[Stored records]
┌────────

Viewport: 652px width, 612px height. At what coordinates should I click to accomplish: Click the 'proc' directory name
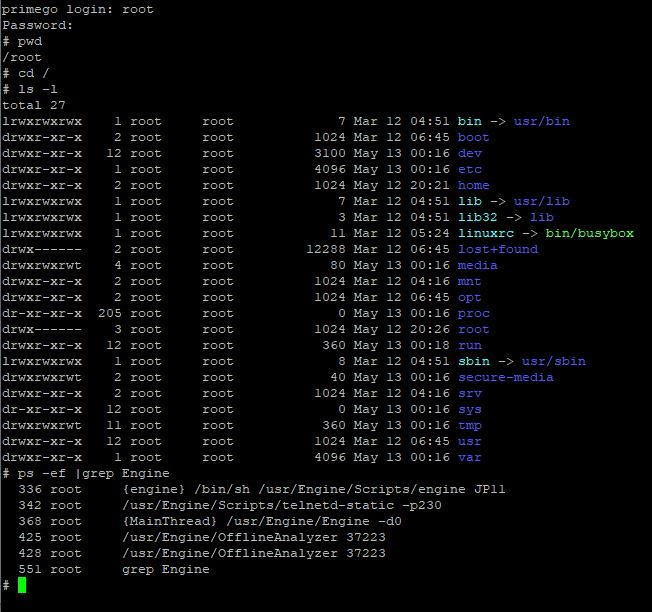(473, 313)
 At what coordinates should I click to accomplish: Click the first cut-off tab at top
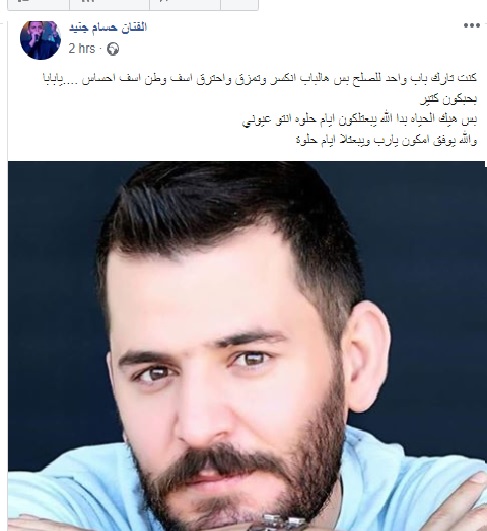pyautogui.click(x=39, y=4)
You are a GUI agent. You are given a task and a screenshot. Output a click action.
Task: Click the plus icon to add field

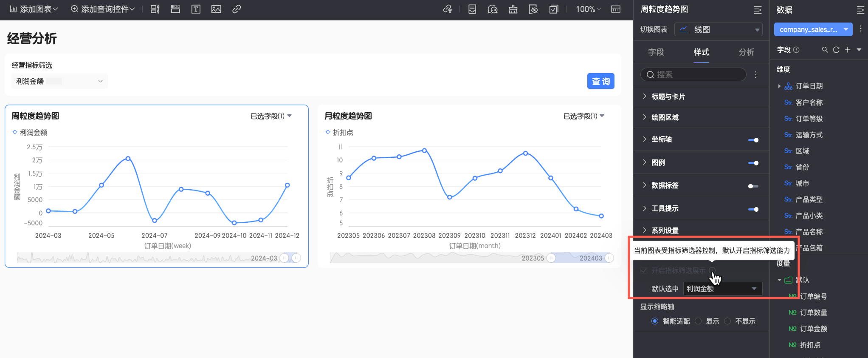pyautogui.click(x=848, y=50)
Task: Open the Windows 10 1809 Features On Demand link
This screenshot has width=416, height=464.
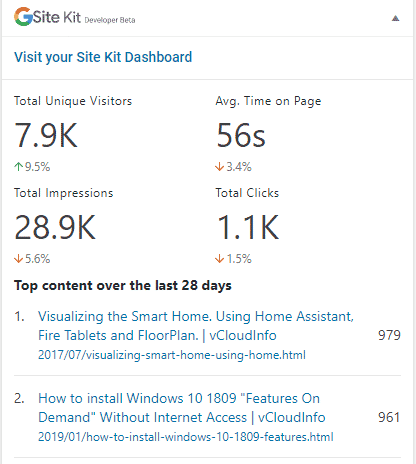Action: [x=182, y=408]
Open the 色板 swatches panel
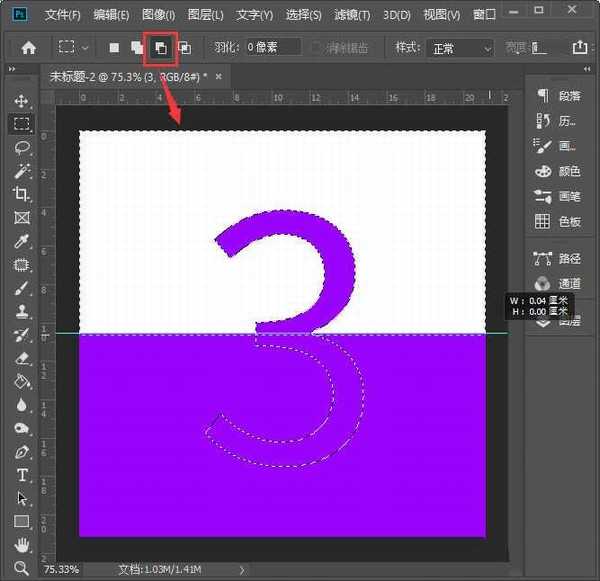 click(558, 221)
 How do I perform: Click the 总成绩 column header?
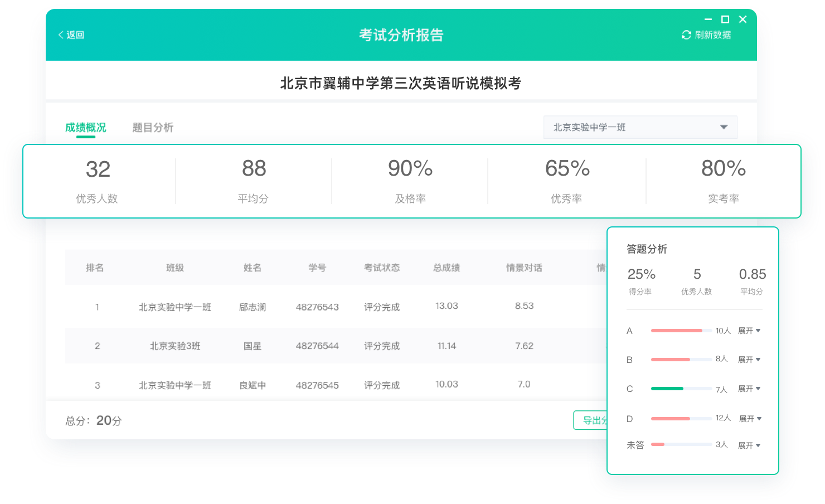click(447, 268)
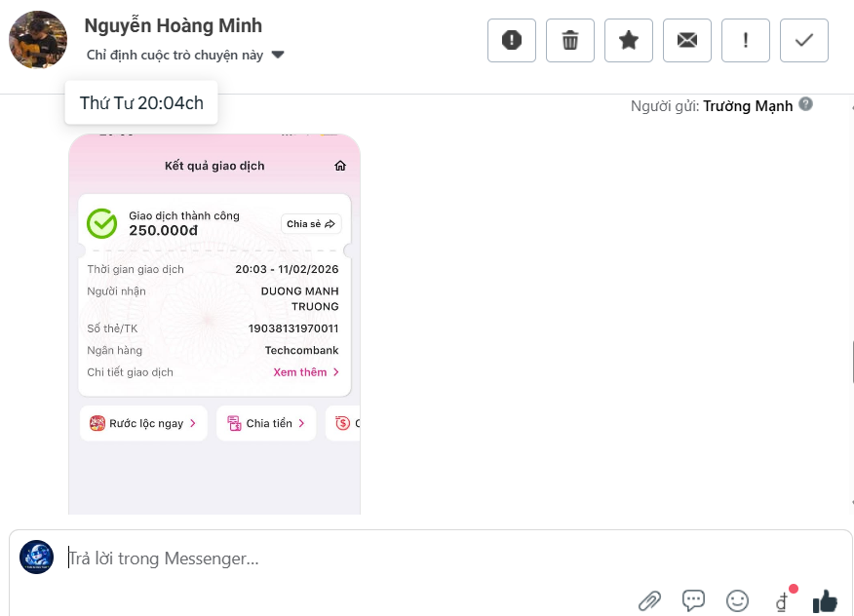
Task: Open saved replies from the speech bubble icon
Action: click(693, 600)
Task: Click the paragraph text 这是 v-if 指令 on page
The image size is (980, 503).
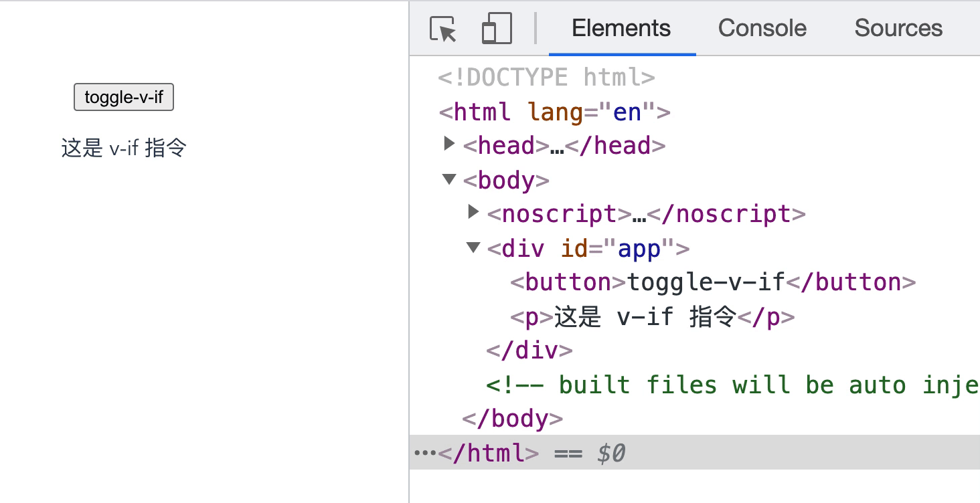Action: [x=124, y=148]
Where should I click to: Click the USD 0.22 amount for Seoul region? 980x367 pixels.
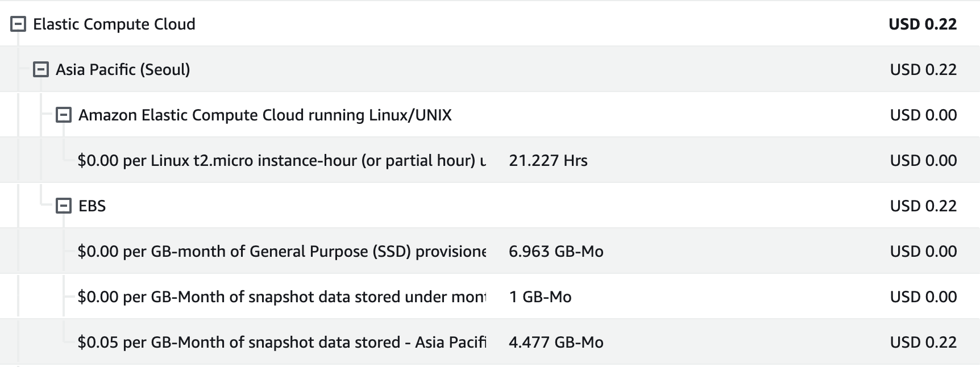pos(923,69)
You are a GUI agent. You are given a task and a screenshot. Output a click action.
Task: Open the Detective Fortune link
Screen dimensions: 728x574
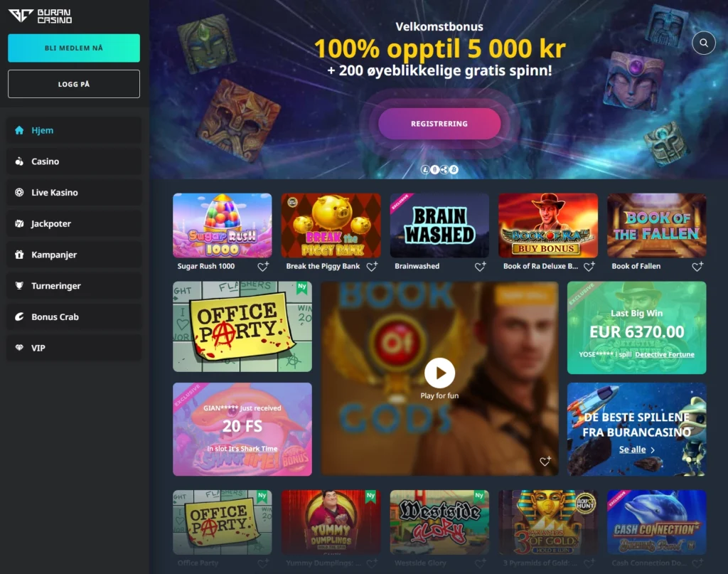[665, 354]
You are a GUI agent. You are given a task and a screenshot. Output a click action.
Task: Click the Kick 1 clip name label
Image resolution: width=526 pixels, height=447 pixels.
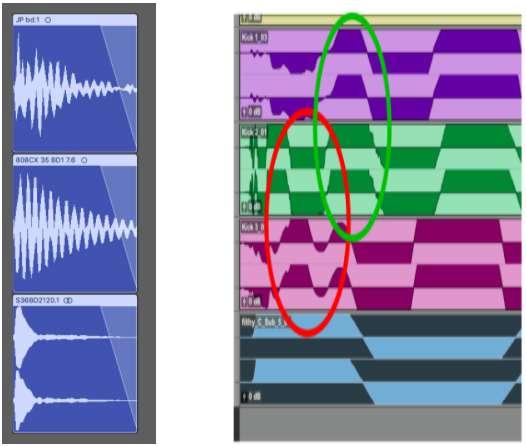click(254, 37)
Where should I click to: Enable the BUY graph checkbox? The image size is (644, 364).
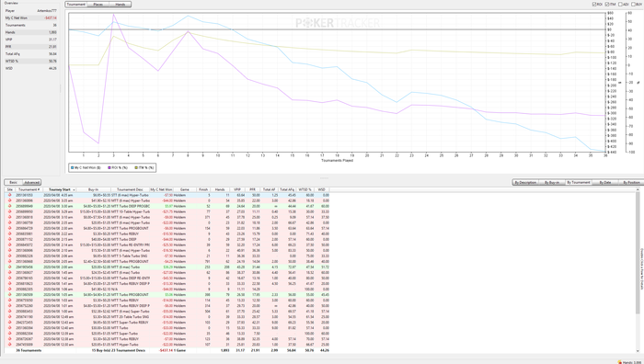point(633,4)
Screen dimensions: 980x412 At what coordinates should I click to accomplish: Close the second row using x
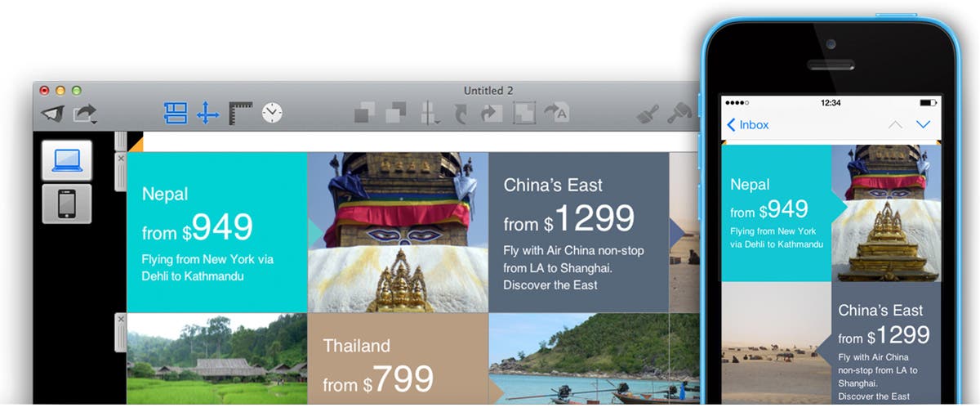click(x=121, y=318)
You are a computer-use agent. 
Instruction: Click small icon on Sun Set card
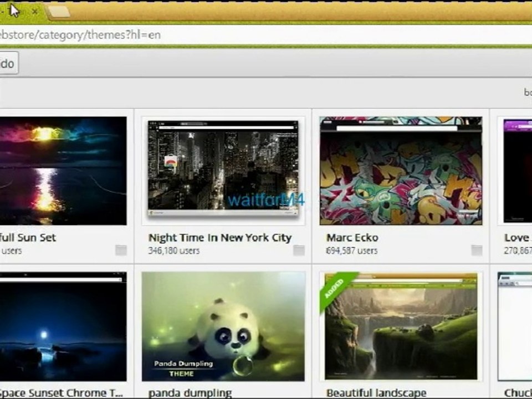pos(121,250)
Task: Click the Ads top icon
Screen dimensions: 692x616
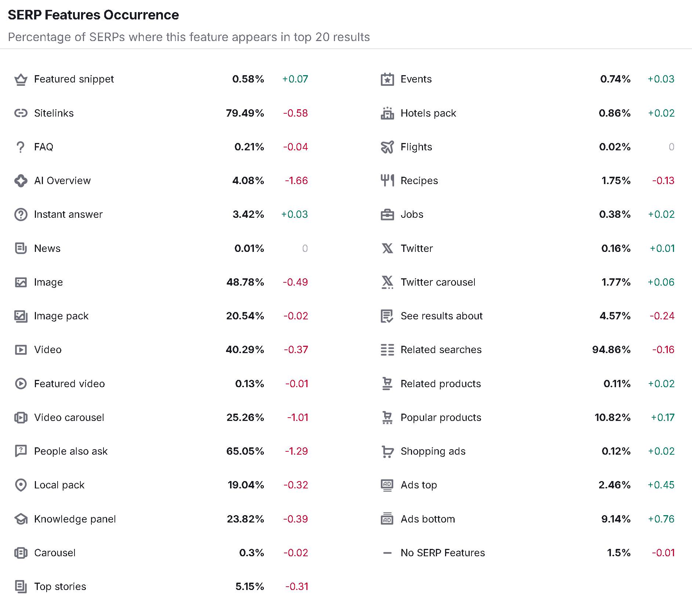Action: (x=387, y=485)
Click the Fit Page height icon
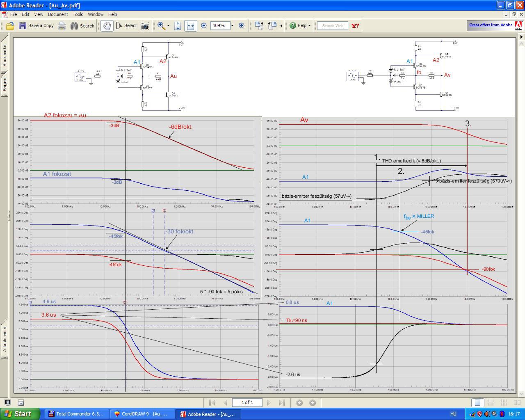This screenshot has width=525, height=420. tap(178, 25)
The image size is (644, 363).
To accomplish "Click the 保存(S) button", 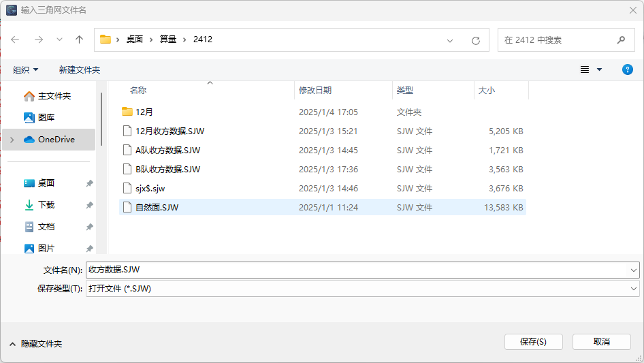I will 533,342.
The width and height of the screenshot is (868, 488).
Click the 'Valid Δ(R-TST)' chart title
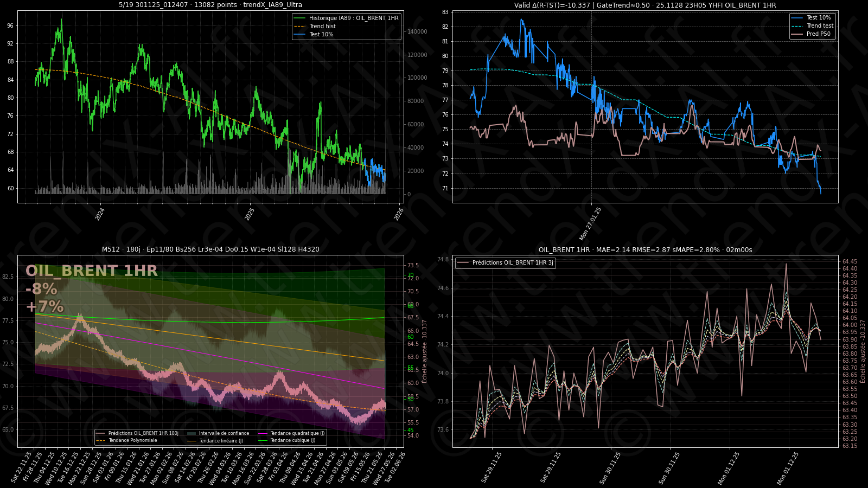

└────────

§ **TASK PROMPT**
Go over the data and return every line that includes the word "link".

§ **WORKED SOLUTION**
Task: Open the Windows 10 1809 Features On Demand link
Task: Open the Detective Fortune link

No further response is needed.